* [Text segment]
++++

Private Member’s Bill C-413: Jail Time For Residential School “Denialism”

Leah Gazan, New Democrat M.P. for Winnipeg Centre, has made good on an earlier promise. Bill C-413 has now had First Reading in Parliament. If passed, it would ban “Residential School Denialism”, and people could face prison time for doing so.

In case people still think voting matters — for some reason — let’s differentiate between “left wing” politics and “right wing” politics in Canada. Hopefully, this clears things up.

Left Wing Politics: Jail Time For “Residential School Denialism”

Gazan, who is Jewish, touts the “Never Again” motto as a rationale for bringing in this Bill.

Interestingly, she rails against war crimes committed in the Middle East, by Israel. However, she seems to support the same kind of censorship laws that Zionists do regarding the Holocaust. This appears to involve some mental gymnastics, especially given her enthusiasm for abortion.

Anyhow, this is what she recently contributed:

Criminal Code
1 (1) Section 319 of the Criminal Code is amended by adding the following after subsection (2.‍1):
Willful promotion of hatred — Indigenous peoples

(2.‍2) Everyone who, by communicating statements, other than in private conversation, wilfully promotes hatred against Indigenous peoples by condoning, denying, downplaying or justifying the Indian residential school system in Canada or by misrepresenting facts relating to it
(a) is guilty of an indictable offence and liable to imprisonment for a term not exceeding two years; or
(b) is guilty of an offence punishable on summary conviction.

(2) Subsections 319(4) to (6) of the Act are replaced by the following:
Defences — subsection (2.‍2)
(3.‍2) No person shall be convicted of an offence under subsection (2.‍2)
(a) if they establish that the statements communicated were true;
.
(b) if, in good faith, they expressed or attempted to establish by an argument an opinion on a religious subject or an opinion based on a belief in a religious text;
.

++++

* [Record set]
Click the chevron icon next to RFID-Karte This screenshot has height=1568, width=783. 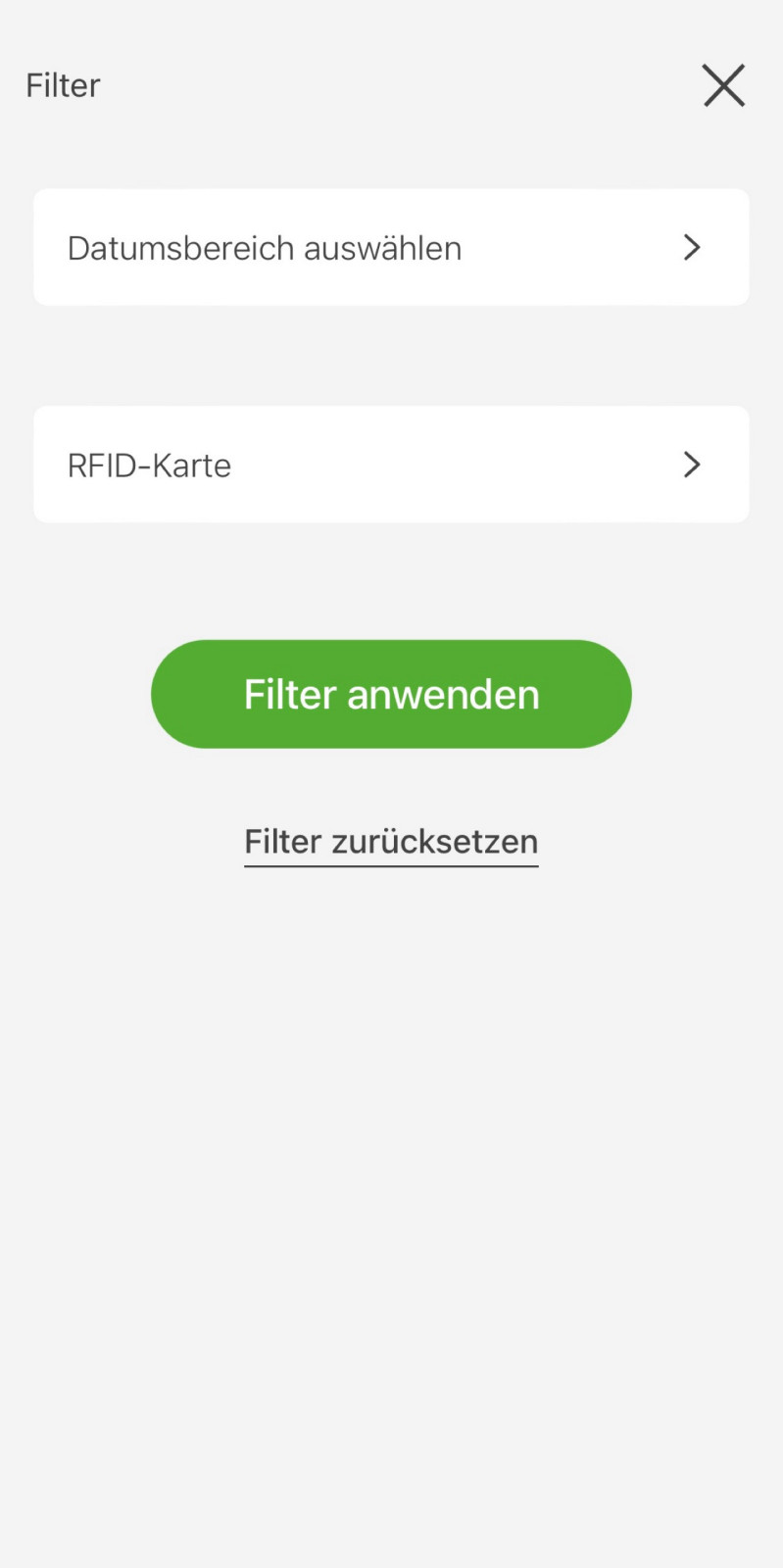coord(692,465)
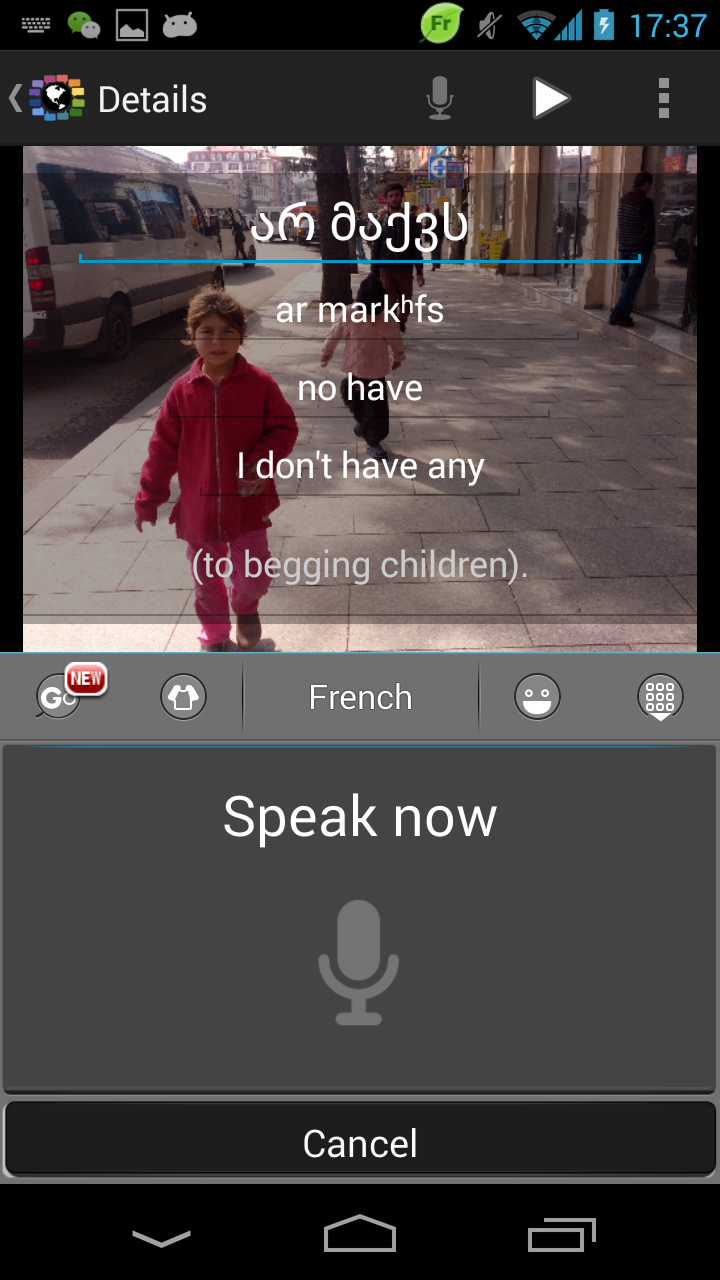Open GO search in the keyboard toolbar
The image size is (720, 1280).
[x=60, y=696]
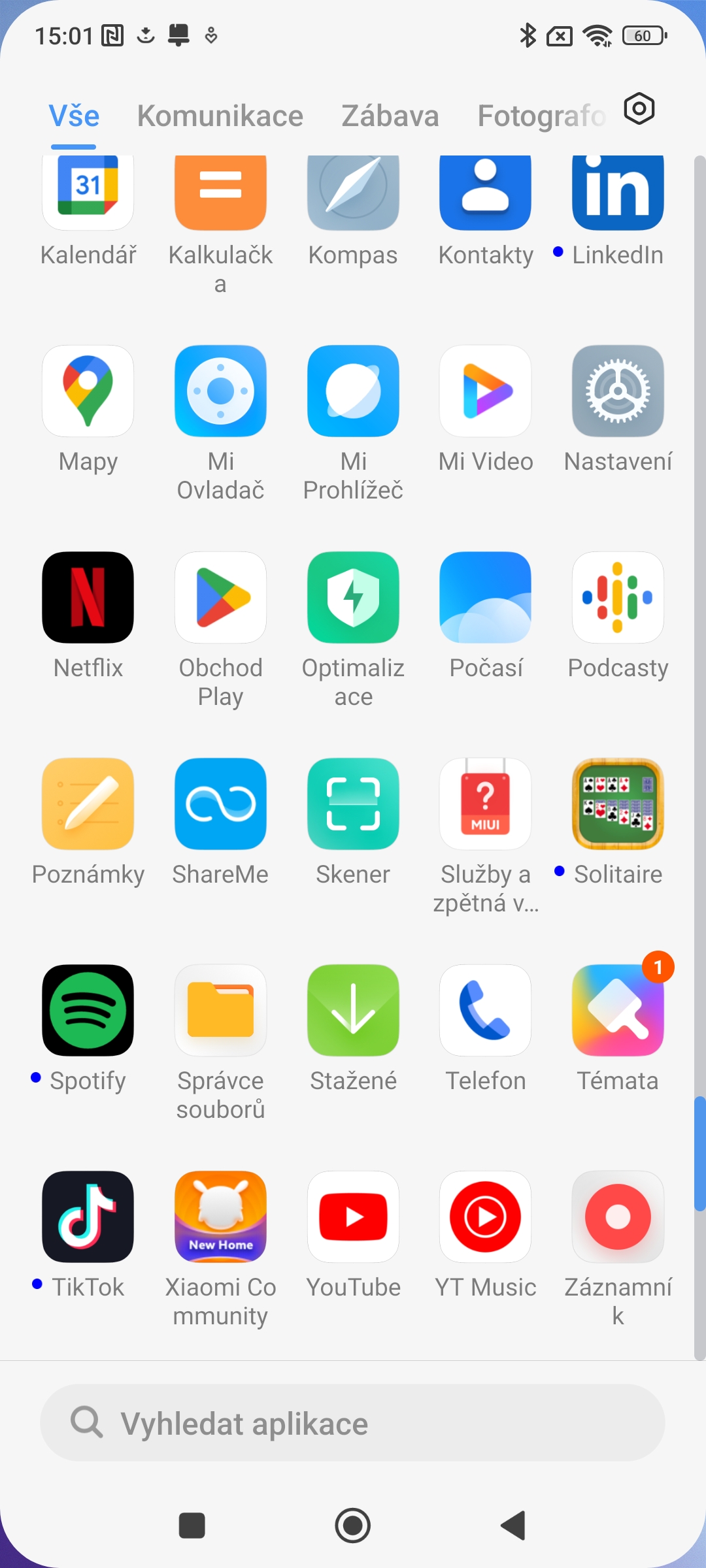Select the Vše tab
This screenshot has width=706, height=1568.
74,116
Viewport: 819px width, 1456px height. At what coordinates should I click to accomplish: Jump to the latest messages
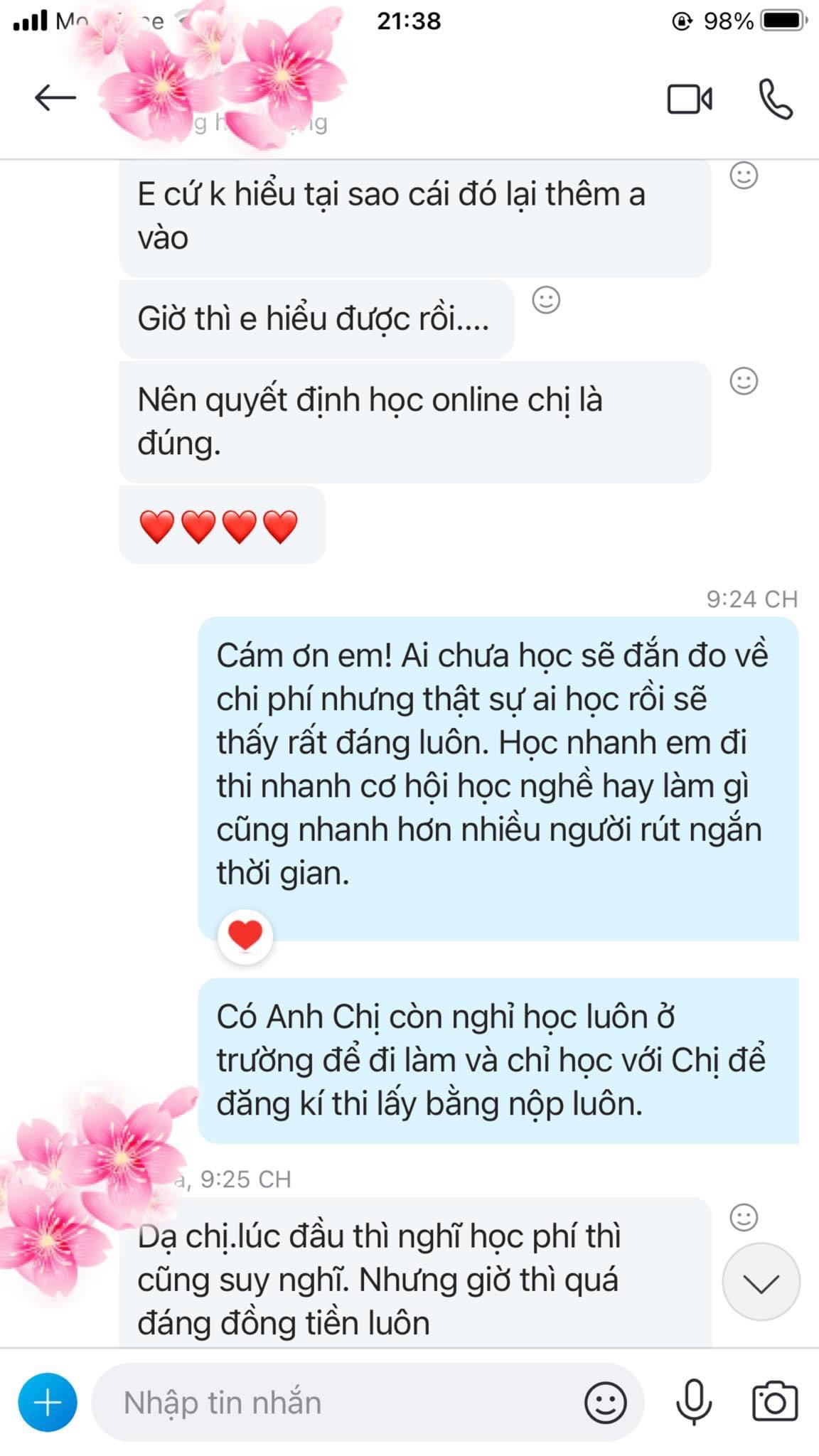coord(760,1282)
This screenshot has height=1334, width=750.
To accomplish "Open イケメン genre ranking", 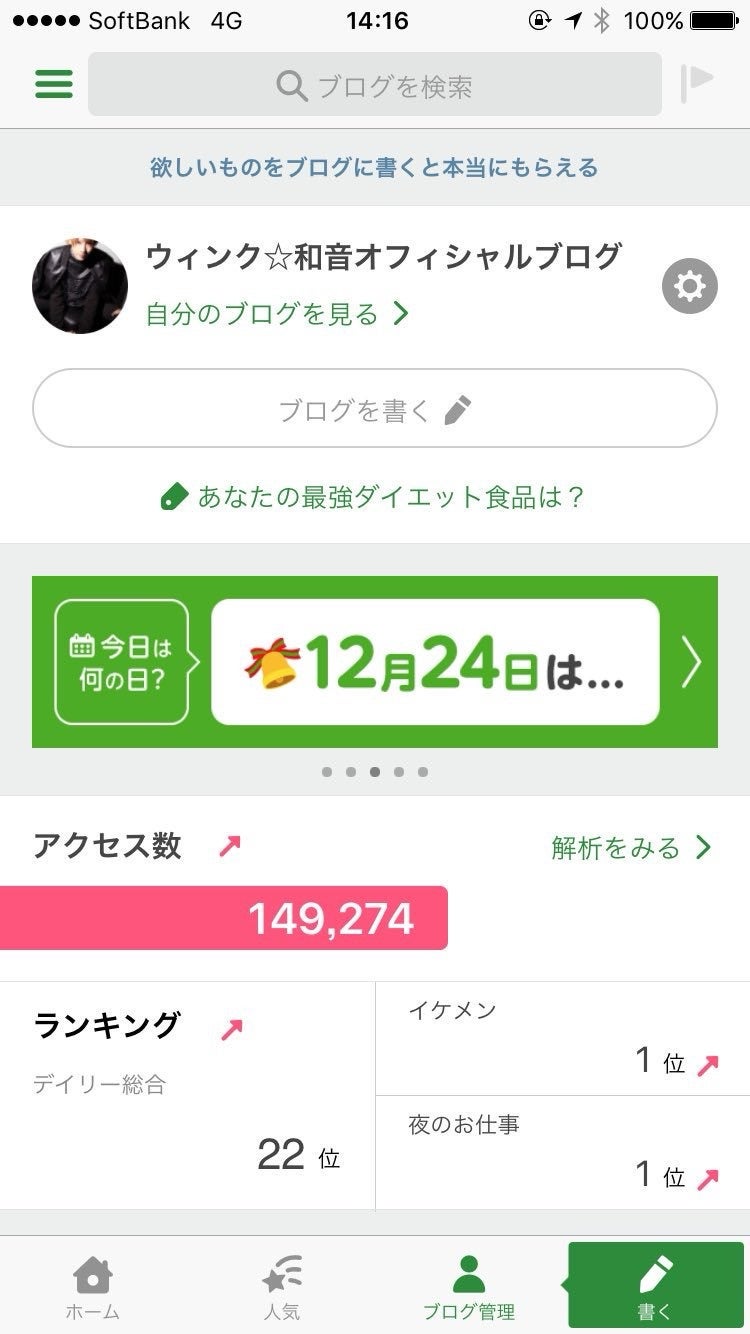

++++

* [Exercise requirements]
In the Bill C-413 text, what is the maximum prison term for someone found guilty of the proposed indictable offense? Use only the Bill C-413 text, not the material.

* [Completed task]
A term not exceeding two years.